30 FORMAT(6(ES12.4,1x))
PRINT *, "Example completed."
STOP
END
I tried to compile it by make
MKLROOT = /home/user/intel/compilers_and_libraries_2020.3.279/linux/mkl
CFLAGS = -L${MKLROOT}/lib/intel64/libmkl_scalapack_ilp64.a -Wl,--start-group -L${MKLROOT}/lib/intel64/libmkl_gf_ilp64.a -L${MKLROOT}/lib/intel64/libmkl_gnu_thread.a -L${MKLROOT}/lib/intel64/libmkl_core.a -L${MKLROOT}/lib/intel64/libmkl_blacs_openmpi_ilp64.a -Wl,--end-group -lgomp -lpthread -lm -ldl
#blas-1.exe: blas-1.f90
dgemm.exe: dgemm.f90
# gfortran blas-1.f90 $(CFLAGS) -fopenmp -lblas -o blas-1.exe
gfortran dgemm.f90 -lblas -fopenmp -o dgemm.exe
# gfortran blas-1.f90 -lblas -fopenmp -o blas-1.exe
clean:
rm *.exe
The compiling is OK. In running ./dgemm
, it leads to Segmentation fault (core dumped)
, when there is a -fopenmp
flag in Makefile
.
I set export OMP_STACKSIZE=6000m
in my .bashrc
file
Why -fopenmp
leads to this error message? Is that due to the example follows fortran 77 style, and has some issue with -fopenmp
?
By using allocation, it solved my problem, as suggested in Why Segmentation fault is happening in this openmp code? by ceeely
real(dp), allocatable :: A(:,:), B(:,:), C(:,:), AT(:,:)

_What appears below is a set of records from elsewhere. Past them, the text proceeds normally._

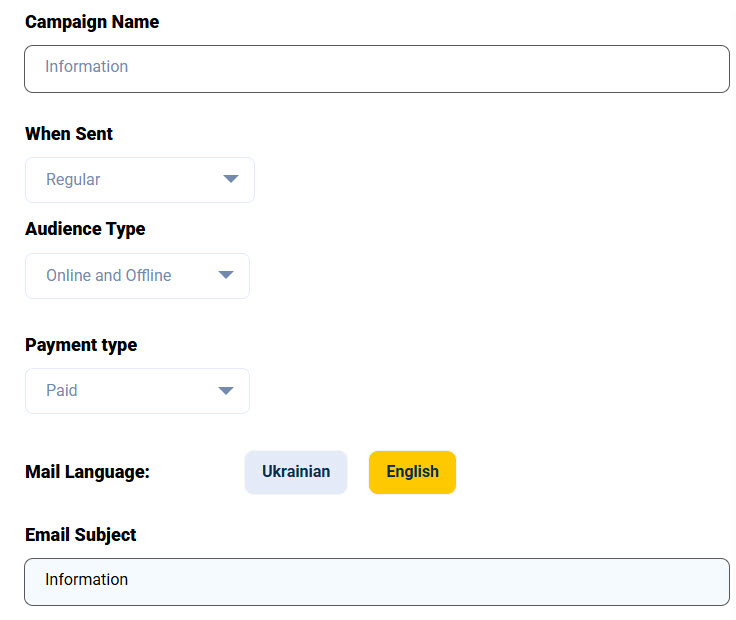Click the Paid value text in Payment type
This screenshot has height=620, width=736.
[x=62, y=391]
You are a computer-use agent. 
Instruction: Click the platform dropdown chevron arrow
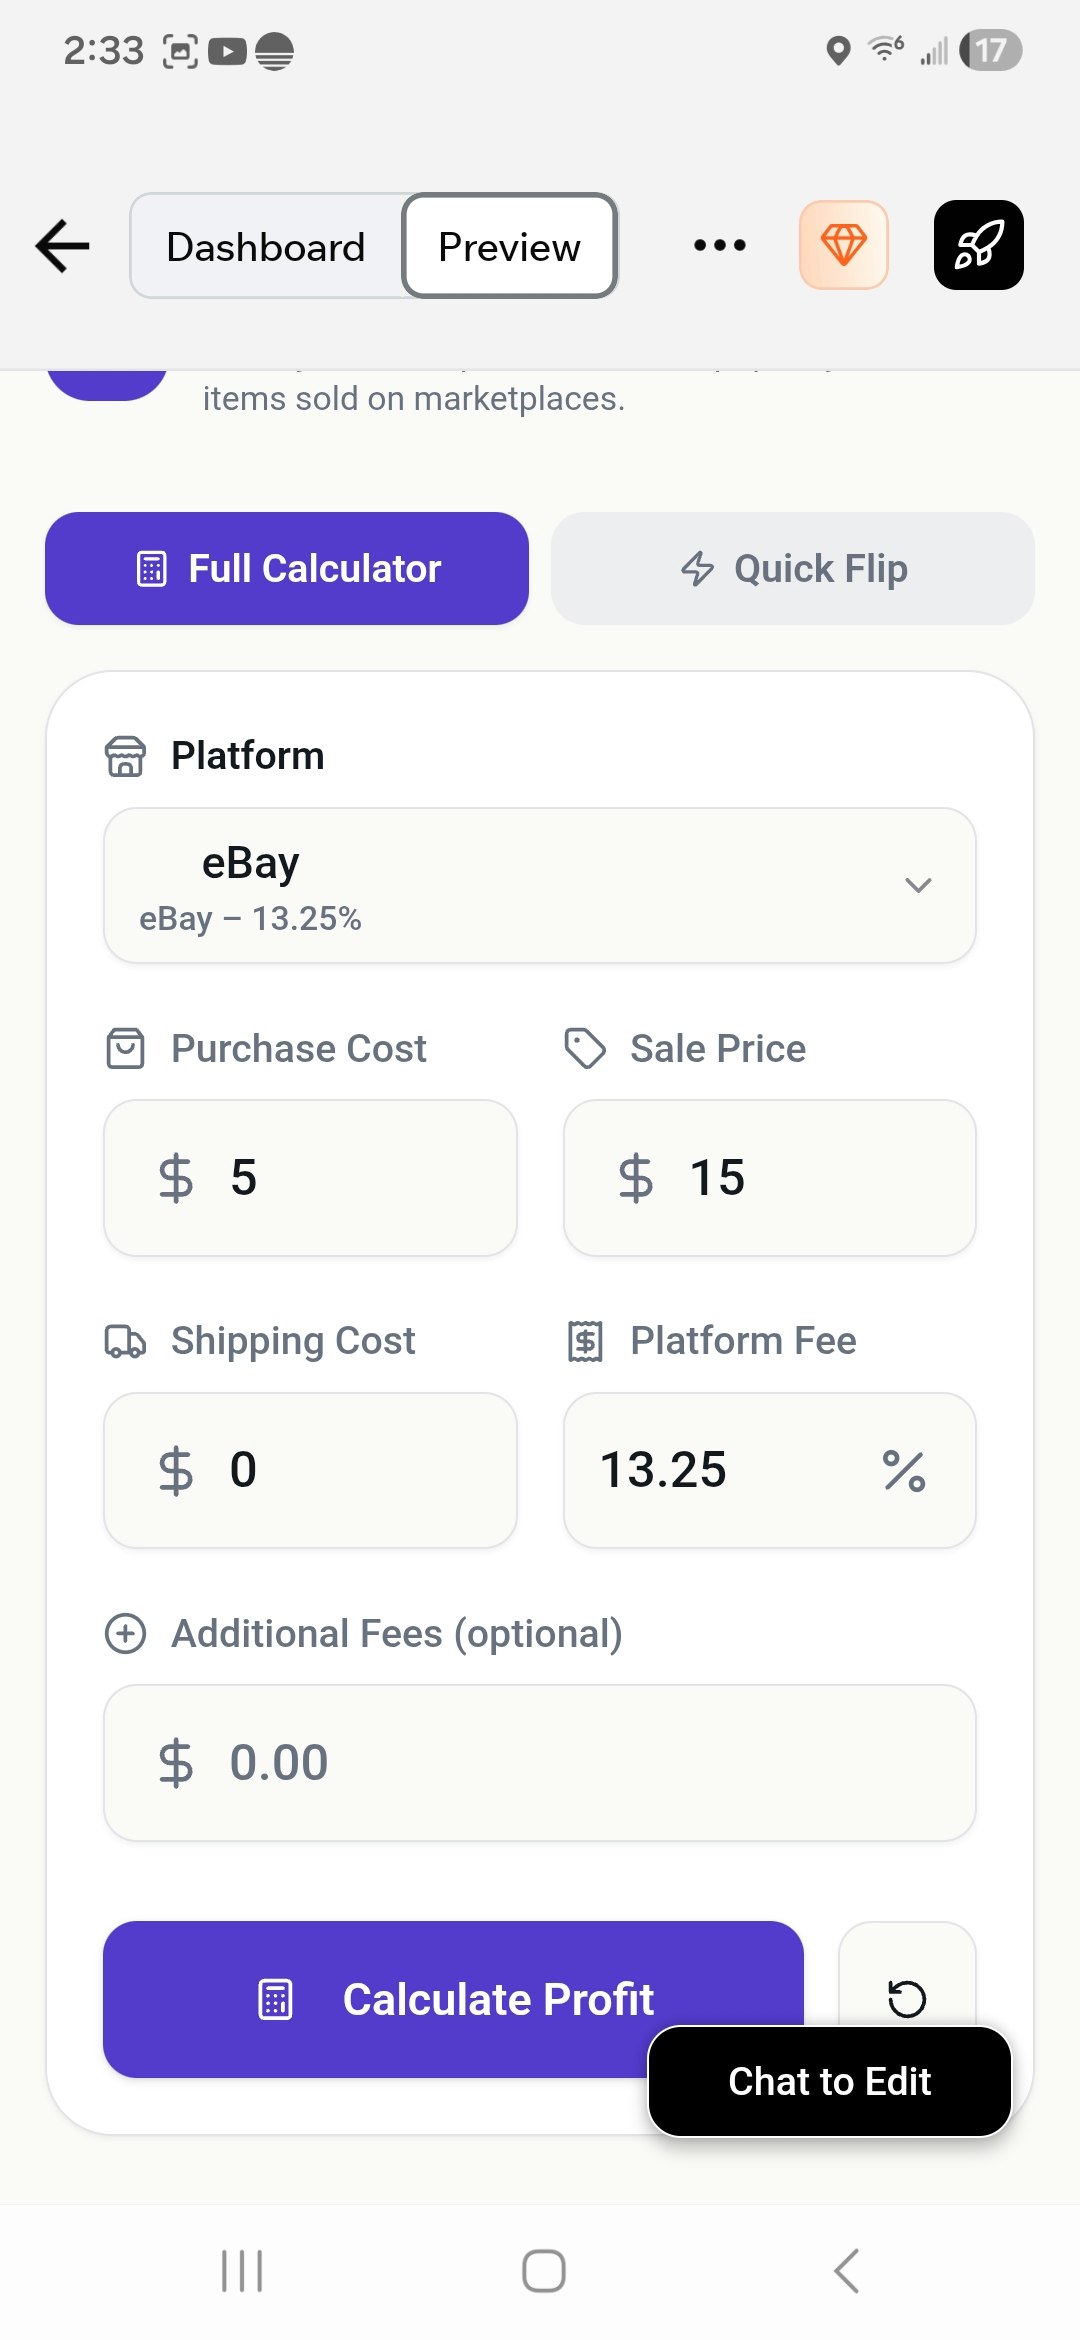coord(918,886)
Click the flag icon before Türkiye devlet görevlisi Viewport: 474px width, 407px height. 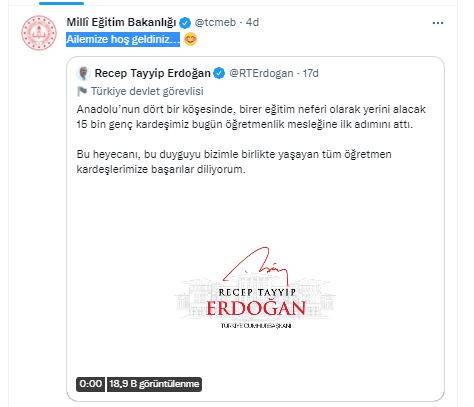click(x=82, y=91)
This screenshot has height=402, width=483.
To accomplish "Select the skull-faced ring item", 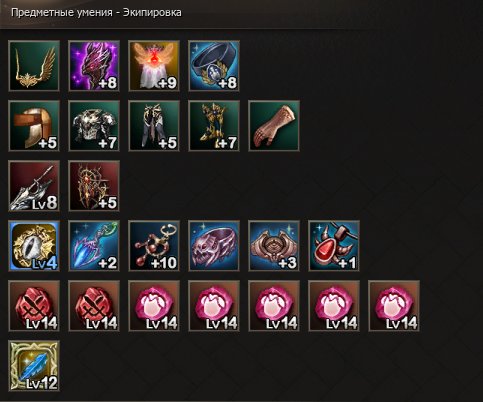I will [x=214, y=246].
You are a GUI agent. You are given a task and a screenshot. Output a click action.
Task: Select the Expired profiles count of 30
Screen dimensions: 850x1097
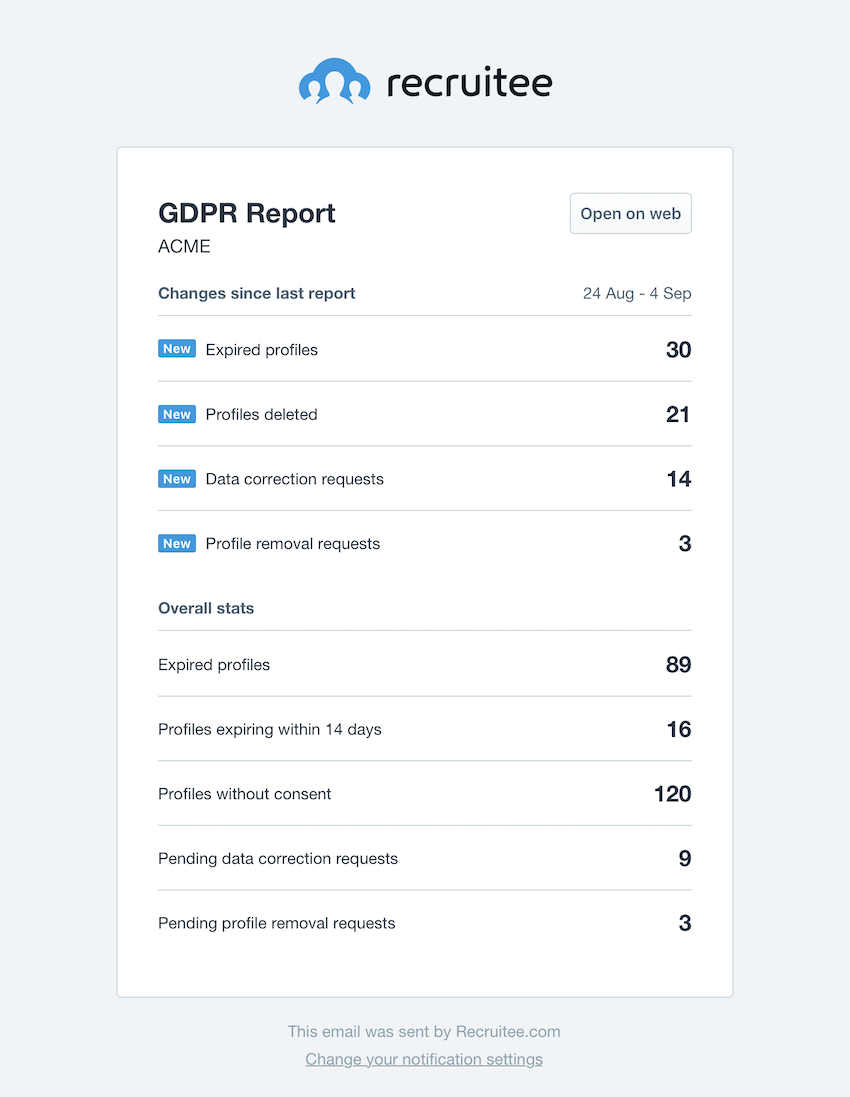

if (.not. allocated(A)) allocate(A(M,K))
if (.not. allocated(B)) allocate(B(K,N))
if (.not. allocated(C)) allocate(C(M,N))
if (.not. allocated(AT)) allocate(AT(K,M))
...
deallocate(A,B,C,AT)
possibly heap is better than stack memory.